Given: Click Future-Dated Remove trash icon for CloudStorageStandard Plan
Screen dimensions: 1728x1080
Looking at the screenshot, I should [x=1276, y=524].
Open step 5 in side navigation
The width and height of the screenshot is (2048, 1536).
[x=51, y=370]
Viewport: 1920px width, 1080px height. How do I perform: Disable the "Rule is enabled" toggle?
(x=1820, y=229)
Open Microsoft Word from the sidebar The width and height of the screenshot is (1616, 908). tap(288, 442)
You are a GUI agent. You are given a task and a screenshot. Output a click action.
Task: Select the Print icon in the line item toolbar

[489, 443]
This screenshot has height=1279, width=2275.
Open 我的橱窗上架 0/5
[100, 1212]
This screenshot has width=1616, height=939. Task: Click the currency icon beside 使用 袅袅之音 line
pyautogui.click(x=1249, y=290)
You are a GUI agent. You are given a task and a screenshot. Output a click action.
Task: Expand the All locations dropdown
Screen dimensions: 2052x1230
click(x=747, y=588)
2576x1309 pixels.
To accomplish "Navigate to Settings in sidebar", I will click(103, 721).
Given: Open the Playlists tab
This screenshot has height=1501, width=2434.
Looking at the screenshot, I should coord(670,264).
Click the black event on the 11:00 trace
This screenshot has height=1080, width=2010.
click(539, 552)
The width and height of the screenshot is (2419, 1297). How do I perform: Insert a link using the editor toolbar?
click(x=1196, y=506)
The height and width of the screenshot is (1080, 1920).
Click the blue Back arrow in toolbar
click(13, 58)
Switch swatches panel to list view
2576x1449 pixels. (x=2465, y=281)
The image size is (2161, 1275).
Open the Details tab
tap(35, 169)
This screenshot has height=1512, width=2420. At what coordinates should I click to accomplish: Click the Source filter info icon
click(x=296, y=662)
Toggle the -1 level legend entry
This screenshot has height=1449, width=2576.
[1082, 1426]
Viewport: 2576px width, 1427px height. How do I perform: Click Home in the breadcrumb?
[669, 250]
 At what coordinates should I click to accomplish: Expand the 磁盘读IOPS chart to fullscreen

□ □ □ □

Task to carry out: Each record should be repeated in full, exactly as it is written.

Written answer:
Given: Click Future-Dated Remove trash icon for CloudStorageStandard Plan
Screen dimensions: 1728x1080
Looking at the screenshot, I should [x=1276, y=524].
Open step 5 in side navigation
The width and height of the screenshot is (2048, 1536).
[x=51, y=370]
Viewport: 1920px width, 1080px height. How do I perform: Disable the "Rule is enabled" toggle?
(x=1820, y=229)
Open Microsoft Word from the sidebar The width and height of the screenshot is (1616, 908). tap(288, 442)
You are a GUI agent. You are given a task and a screenshot. Output a click action.
Task: Select the Print icon in the line item toolbar

[489, 443]
This screenshot has height=1279, width=2275.
Open 我的橱窗上架 0/5
[100, 1212]
This screenshot has width=1616, height=939. Task: Click the currency icon beside 使用 袅袅之音 line
pyautogui.click(x=1249, y=290)
You are a GUI agent. You are given a task and a screenshot. Output a click action.
Task: Expand the All locations dropdown
Screen dimensions: 2052x1230
click(x=747, y=588)
2576x1309 pixels.
To accomplish "Navigate to Settings in sidebar", I will click(103, 721).
Given: Open the Playlists tab
This screenshot has height=1501, width=2434.
Looking at the screenshot, I should coord(670,264).
Click the black event on the 11:00 trace
This screenshot has height=1080, width=2010.
click(539, 552)
The width and height of the screenshot is (2419, 1297). How do I perform: Insert a link using the editor toolbar?
click(x=1196, y=506)
The height and width of the screenshot is (1080, 1920).
Click the blue Back arrow in toolbar
click(13, 58)
Switch swatches panel to list view
2576x1449 pixels. (x=2465, y=281)
The image size is (2161, 1275).
Open the Details tab
tap(35, 169)
This screenshot has height=1512, width=2420. At what coordinates should I click to accomplish: Click the Source filter info icon
click(x=296, y=662)
Toggle the -1 level legend entry
This screenshot has height=1449, width=2576.
[1082, 1426]
Viewport: 2576px width, 1427px height. How do I perform: Click Home in the breadcrumb?
[669, 250]
 At what coordinates should I click to accomplish: Expand the 磁盘读IOPS chart to fullscreen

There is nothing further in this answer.